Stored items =
--------------------------------

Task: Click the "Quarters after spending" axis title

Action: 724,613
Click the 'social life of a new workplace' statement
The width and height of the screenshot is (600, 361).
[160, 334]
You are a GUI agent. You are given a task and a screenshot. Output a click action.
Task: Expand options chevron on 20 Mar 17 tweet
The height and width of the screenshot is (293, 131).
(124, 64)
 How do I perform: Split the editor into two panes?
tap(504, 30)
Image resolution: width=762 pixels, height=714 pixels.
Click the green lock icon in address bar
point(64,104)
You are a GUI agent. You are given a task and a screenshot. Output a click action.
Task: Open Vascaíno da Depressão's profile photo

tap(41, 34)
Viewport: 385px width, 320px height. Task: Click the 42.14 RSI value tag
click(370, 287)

--------------------------------

Exercise brief = Please repeat every record above word for word.

Response below =
Task: Click the "Quarters after spending" axis title

Action: 724,613
Click the 'social life of a new workplace' statement
The width and height of the screenshot is (600, 361).
[160, 334]
You are a GUI agent. You are given a task and a screenshot. Output a click action.
Task: Expand options chevron on 20 Mar 17 tweet
The height and width of the screenshot is (293, 131).
(124, 64)
 How do I perform: Split the editor into two panes?
tap(504, 30)
Image resolution: width=762 pixels, height=714 pixels.
Click the green lock icon in address bar
point(64,104)
You are a GUI agent. You are given a task and a screenshot. Output a click action.
Task: Open Vascaíno da Depressão's profile photo

tap(41, 34)
Viewport: 385px width, 320px height. Task: Click the 42.14 RSI value tag
click(370, 287)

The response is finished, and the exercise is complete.